*Task directions*:
Please repeat the records exactly, keeping the pictures out.

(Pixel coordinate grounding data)
# # # # #

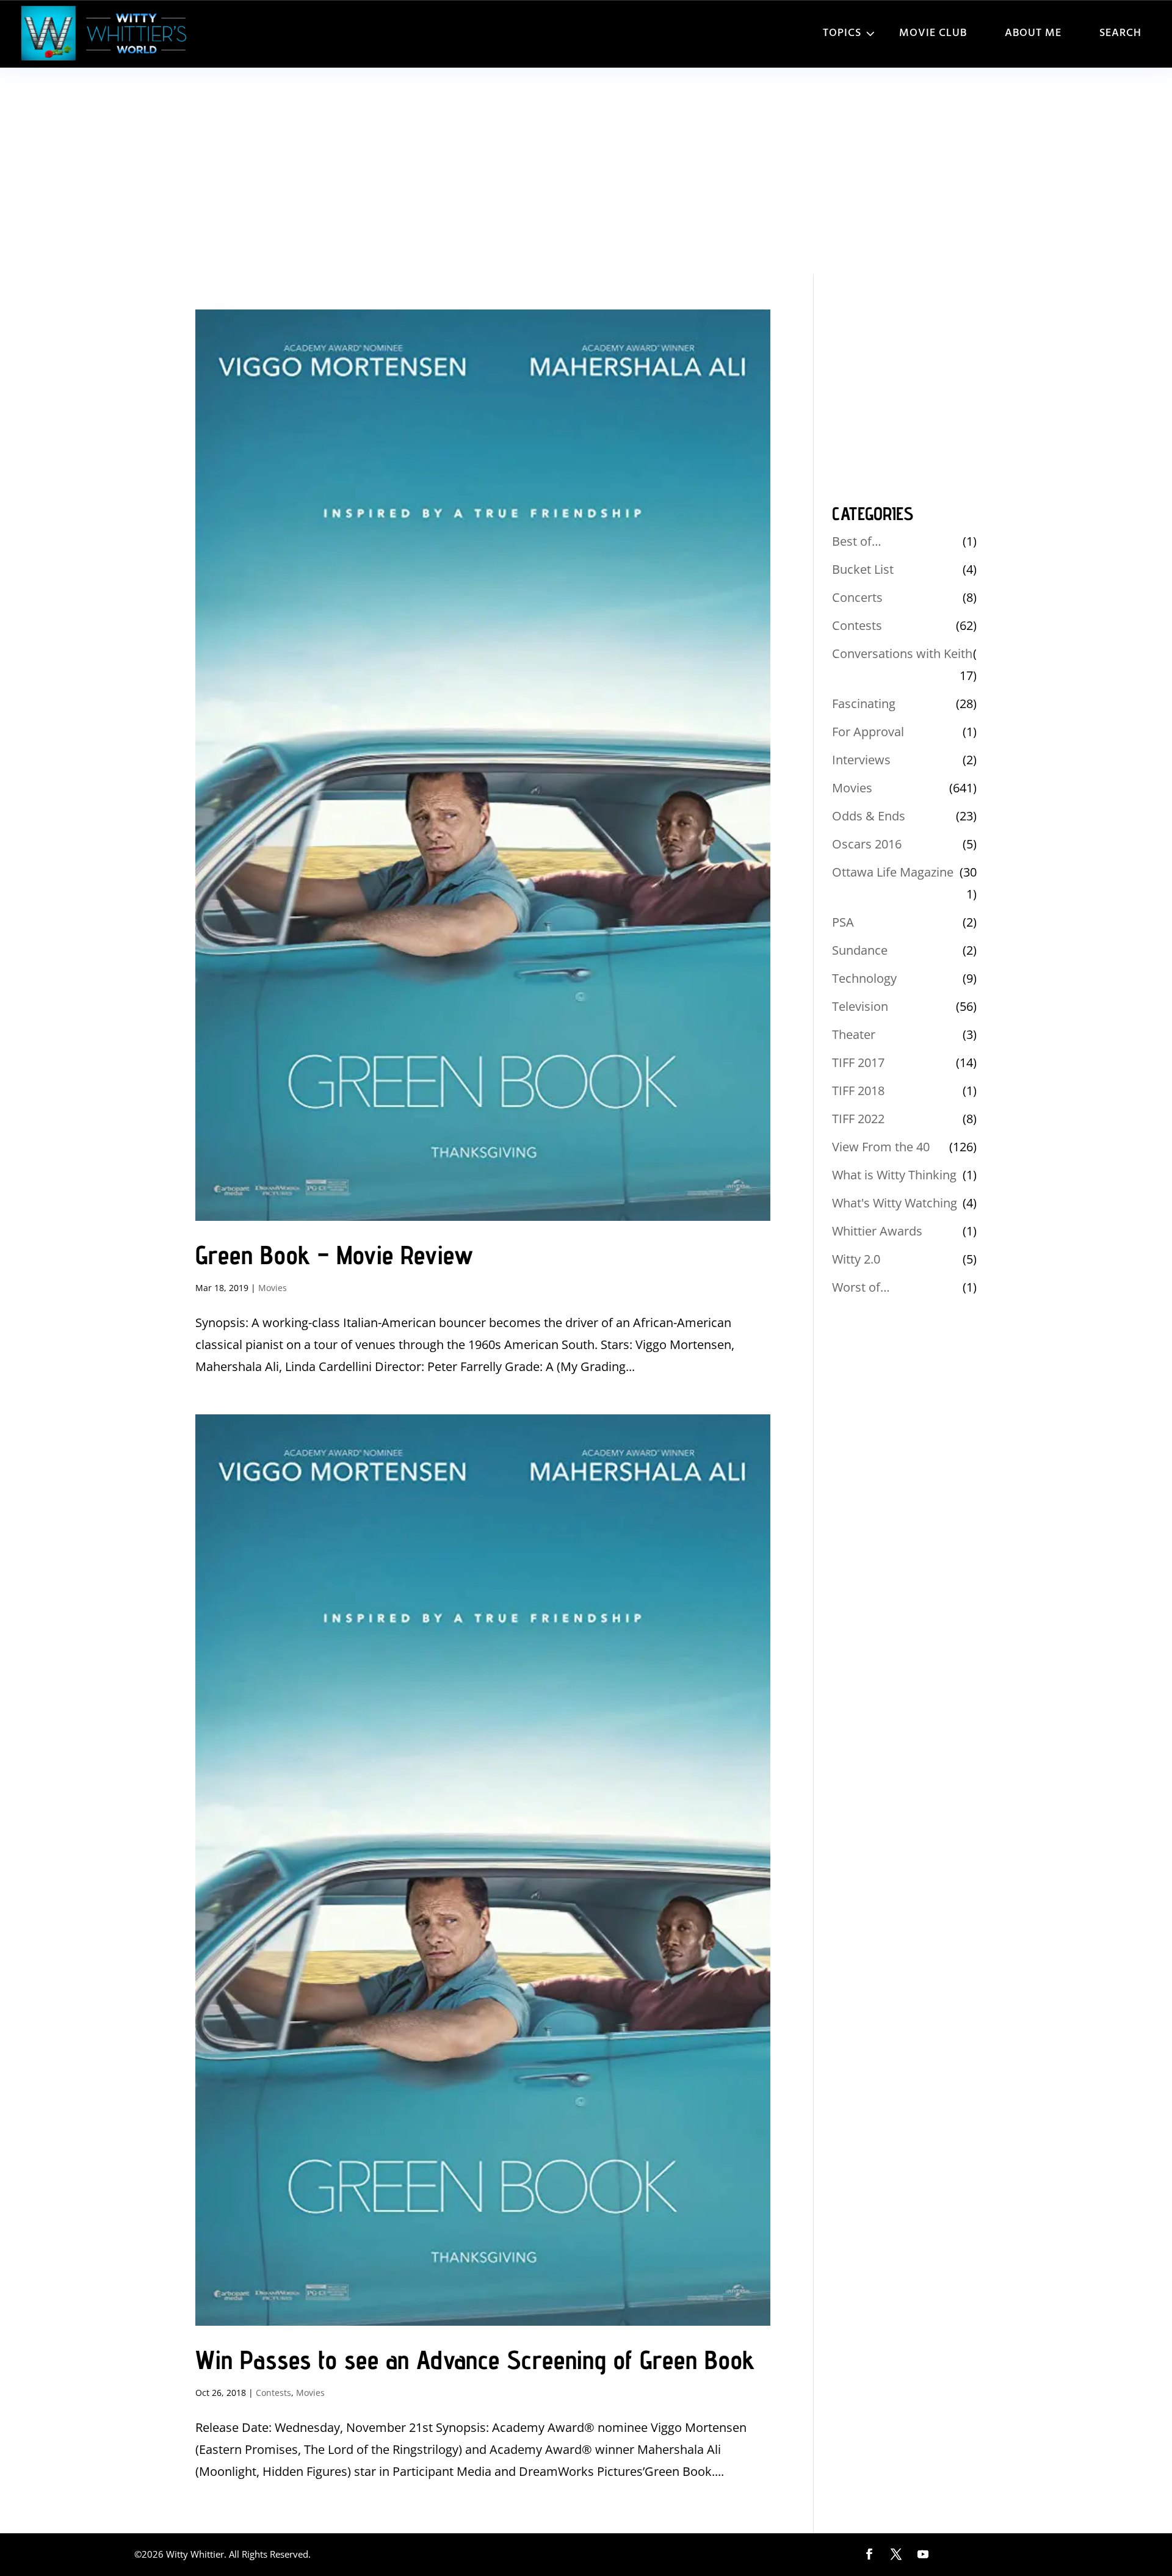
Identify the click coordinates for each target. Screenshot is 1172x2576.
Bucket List (863, 569)
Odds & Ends (868, 816)
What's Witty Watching (894, 1203)
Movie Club (933, 33)
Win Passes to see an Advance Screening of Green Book (474, 2359)
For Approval (868, 731)
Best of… (856, 541)
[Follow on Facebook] (869, 2554)
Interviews (861, 759)
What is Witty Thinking (894, 1175)
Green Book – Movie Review (334, 1254)
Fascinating (863, 703)
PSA (843, 922)
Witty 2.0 (856, 1259)
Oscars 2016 (867, 844)
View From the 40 (881, 1146)
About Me (1033, 33)
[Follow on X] (896, 2554)
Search (1120, 33)
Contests (273, 2392)
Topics (842, 33)
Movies (272, 1287)
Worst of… (861, 1287)
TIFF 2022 (858, 1118)
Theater (853, 1034)
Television (860, 1006)
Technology (864, 978)
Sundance (860, 950)
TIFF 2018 (858, 1090)
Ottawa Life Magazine (892, 872)
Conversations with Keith (902, 653)
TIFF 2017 (858, 1062)
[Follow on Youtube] (923, 2554)
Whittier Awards (877, 1231)
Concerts (857, 597)
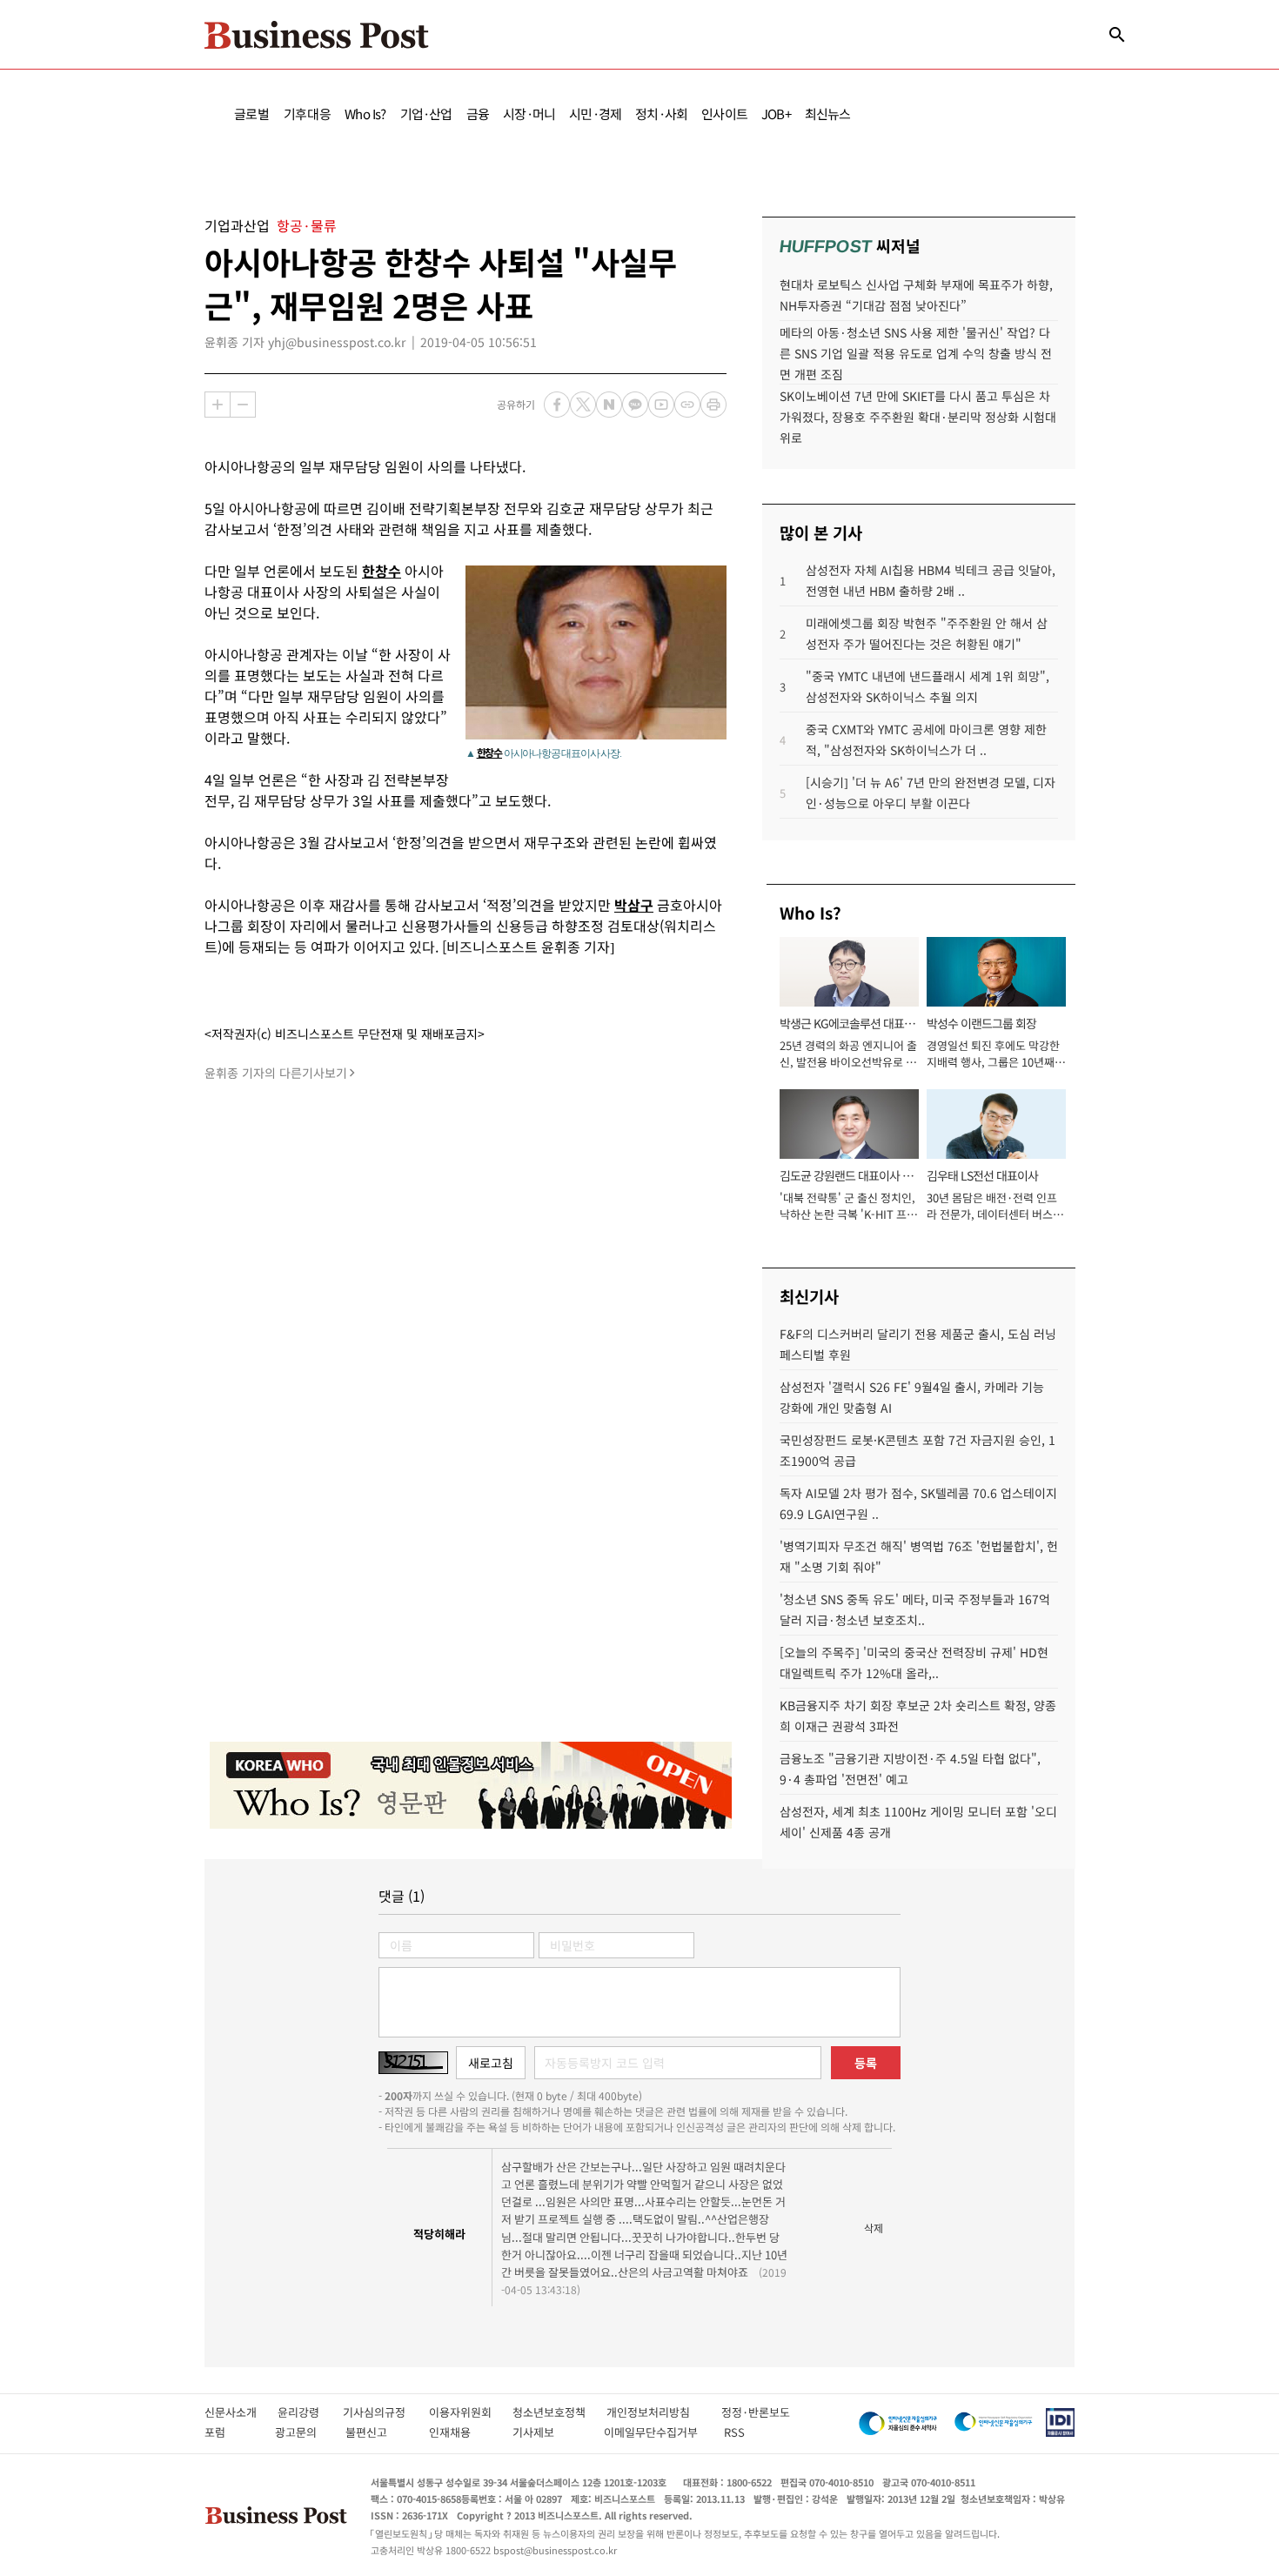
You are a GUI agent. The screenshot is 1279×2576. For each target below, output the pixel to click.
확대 (217, 404)
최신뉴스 (828, 113)
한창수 (489, 752)
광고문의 (301, 2432)
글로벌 (252, 113)
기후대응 (307, 113)
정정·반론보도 (755, 2412)
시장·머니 (529, 113)
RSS (734, 2432)
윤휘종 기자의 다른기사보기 (275, 1072)
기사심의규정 (386, 2412)
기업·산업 (426, 113)
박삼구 (633, 904)
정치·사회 (661, 113)
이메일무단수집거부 (655, 2432)
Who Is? (365, 113)
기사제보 (549, 2432)
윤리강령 (310, 2412)
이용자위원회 (470, 2412)
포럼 (230, 2432)
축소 (243, 404)
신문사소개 (241, 2412)
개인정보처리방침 (663, 2412)
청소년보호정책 (559, 2412)
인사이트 (724, 113)
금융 (477, 113)
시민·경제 (595, 113)
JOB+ (776, 113)
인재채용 (461, 2432)
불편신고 (378, 2432)
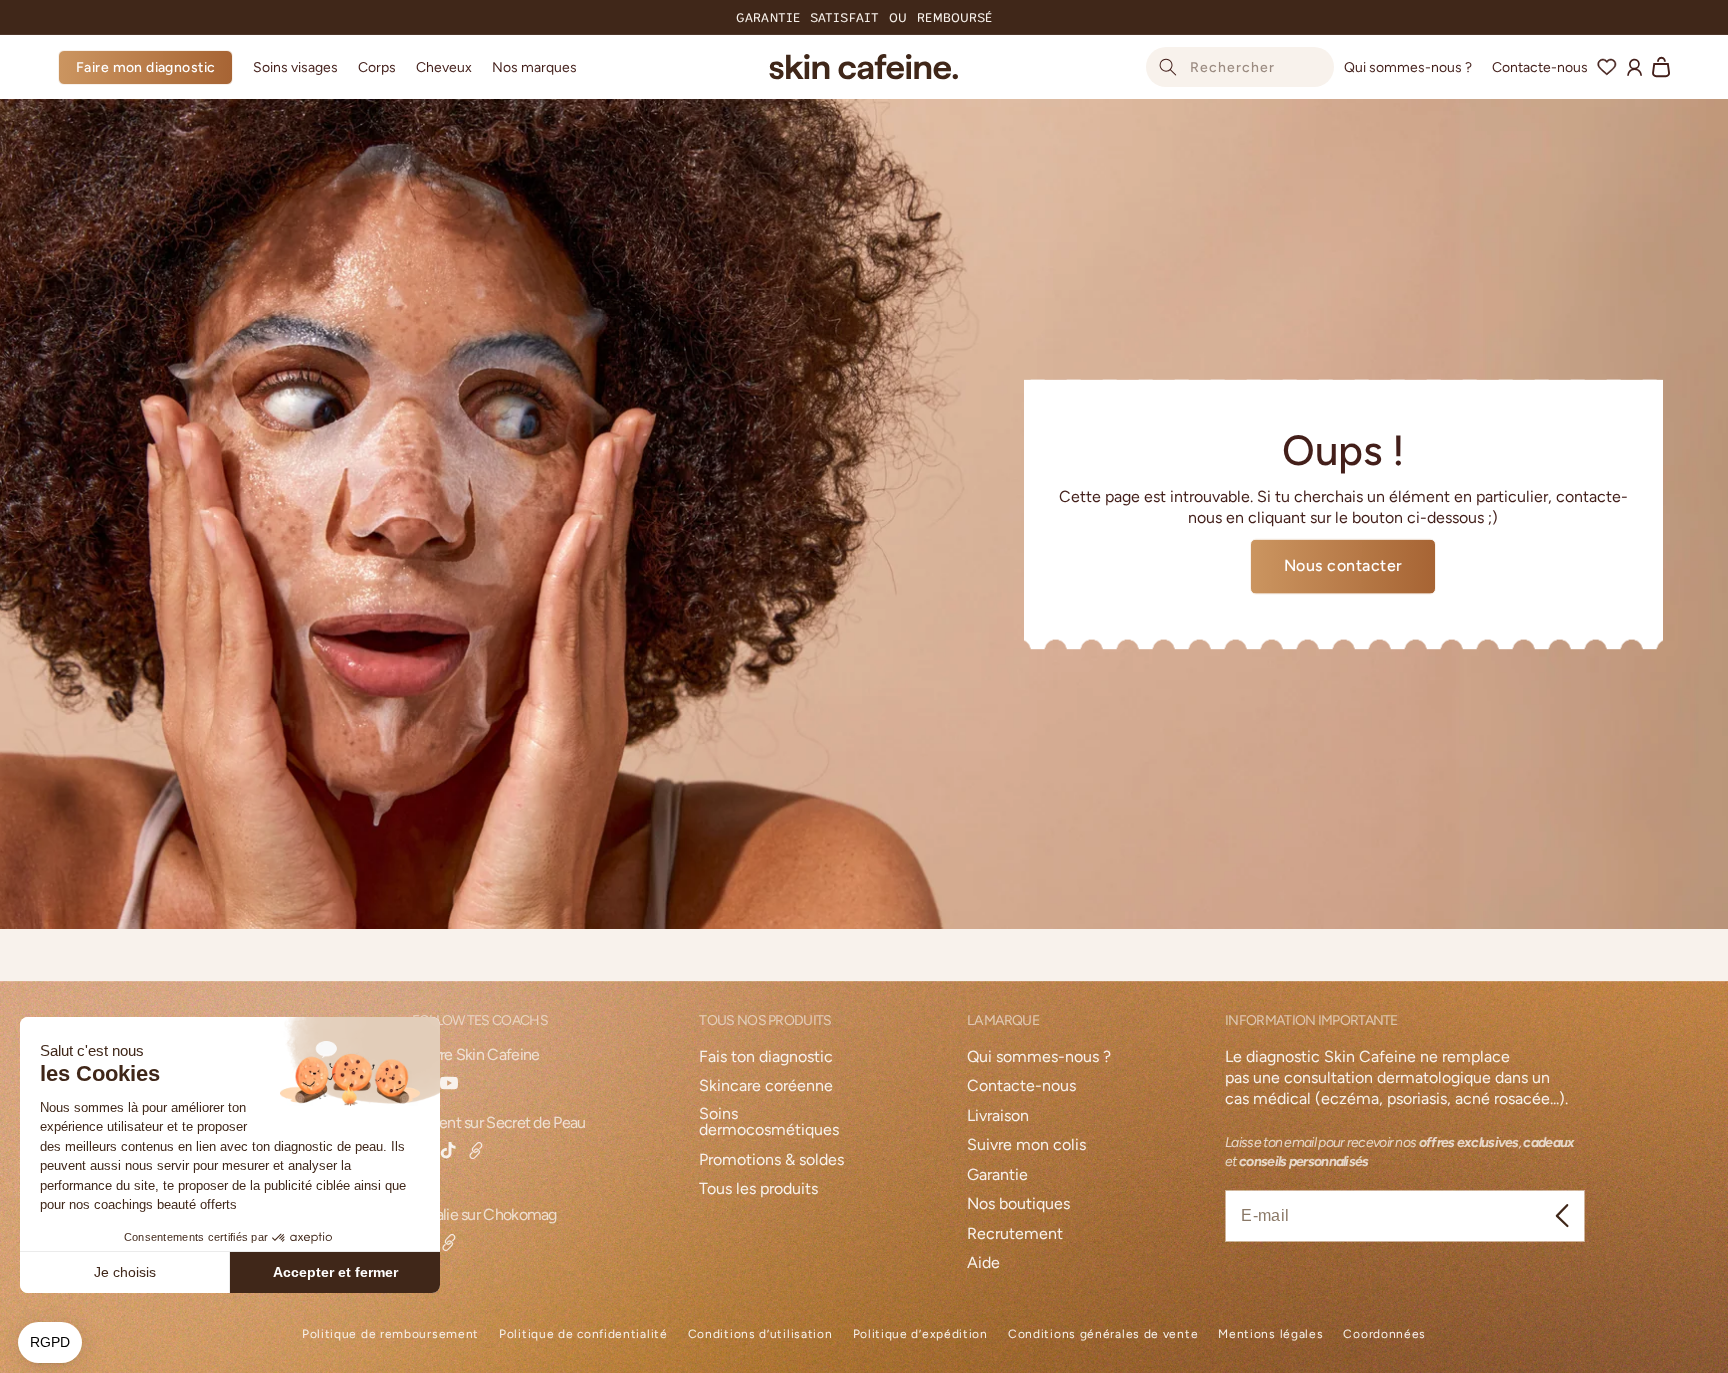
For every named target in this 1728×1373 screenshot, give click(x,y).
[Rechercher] (1168, 67)
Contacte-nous (1021, 1086)
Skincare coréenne (766, 1086)
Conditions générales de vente (1103, 1334)
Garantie (997, 1175)
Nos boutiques (1018, 1204)
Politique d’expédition (920, 1334)
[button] (295, 67)
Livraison (998, 1116)
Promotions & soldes (771, 1160)
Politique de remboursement (390, 1334)
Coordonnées (1384, 1334)
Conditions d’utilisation (760, 1334)
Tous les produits (758, 1189)
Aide (983, 1263)
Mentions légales (1270, 1334)
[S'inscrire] (1562, 1216)
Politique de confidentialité (583, 1334)
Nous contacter (1343, 565)
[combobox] (1240, 67)
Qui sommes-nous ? (1039, 1057)
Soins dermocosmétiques (769, 1122)
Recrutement (1015, 1234)
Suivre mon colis (1026, 1145)
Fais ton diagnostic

# # # # #

*Your solution*:
Identify the click coordinates for each target. Screenshot is 1172x2576.
Bucket List (863, 569)
Odds & Ends (868, 816)
What's Witty Watching (894, 1203)
Movie Club (933, 33)
Win Passes to see an Advance Screening of Green Book (474, 2359)
For Approval (868, 731)
Best of… (856, 541)
[Follow on Facebook] (869, 2554)
Interviews (861, 759)
What is Witty Thinking (894, 1175)
Green Book – Movie Review (334, 1254)
Fascinating (863, 703)
PSA (843, 922)
Witty 2.0 (856, 1259)
Oscars 2016 (867, 844)
View From the 40 (881, 1146)
About Me (1033, 33)
[Follow on X] (896, 2554)
Search (1120, 33)
Contests (273, 2392)
Topics (842, 33)
Movies (272, 1287)
Worst of… (861, 1287)
TIFF 2022 (858, 1118)
Theater (853, 1034)
Television (860, 1006)
Technology (864, 978)
Sundance (860, 950)
TIFF 2018 (858, 1090)
Ottawa Life Magazine (892, 872)
Conversations with Keith (902, 653)
TIFF 2017 (858, 1062)
[Follow on Youtube] (923, 2554)
Whittier Awards (877, 1231)
Concerts (857, 597)
You are a GUI agent. The screenshot is 1279×2576. For each target below, output the pixel to click.
확대 (217, 404)
최신뉴스 (828, 113)
한창수 (489, 752)
광고문의 (301, 2432)
글로벌 (252, 113)
기후대응 (307, 113)
정정·반론보도 (755, 2412)
시장·머니 (529, 113)
RSS (734, 2432)
윤휘종 기자의 다른기사보기 (275, 1072)
기사심의규정 (386, 2412)
기업·산업 (426, 113)
박삼구 (633, 904)
정치·사회 (661, 113)
이메일무단수집거부 (655, 2432)
Who Is? (365, 113)
기사제보 (549, 2432)
윤리강령 (310, 2412)
이용자위원회 (470, 2412)
포럼 (230, 2432)
축소 (243, 404)
신문사소개 (241, 2412)
개인정보처리방침 (663, 2412)
청소년보호정책 (559, 2412)
인사이트 (724, 113)
금융 (477, 113)
시민·경제 (595, 113)
JOB+ (776, 113)
인재채용 (461, 2432)
불편신고 (378, 2432)
For every named target in this 1728×1373 screenshot, give click(x,y).
[Rechercher] (1168, 67)
Contacte-nous (1021, 1086)
Skincare coréenne (766, 1086)
Conditions générales de vente (1103, 1334)
Garantie (997, 1175)
Nos boutiques (1018, 1204)
Politique d’expédition (920, 1334)
[button] (295, 67)
Livraison (998, 1116)
Promotions & soldes (771, 1160)
Politique de remboursement (390, 1334)
Coordonnées (1384, 1334)
Conditions d’utilisation (760, 1334)
Tous les produits (758, 1189)
Aide (983, 1263)
Mentions légales (1270, 1334)
[S'inscrire] (1562, 1216)
Politique de confidentialité (583, 1334)
Nous contacter (1343, 565)
[combobox] (1240, 67)
Qui sommes-nous ? (1039, 1057)
Soins dermocosmétiques (769, 1122)
Recrutement (1015, 1234)
Suivre mon colis (1026, 1145)
Fais ton diagnostic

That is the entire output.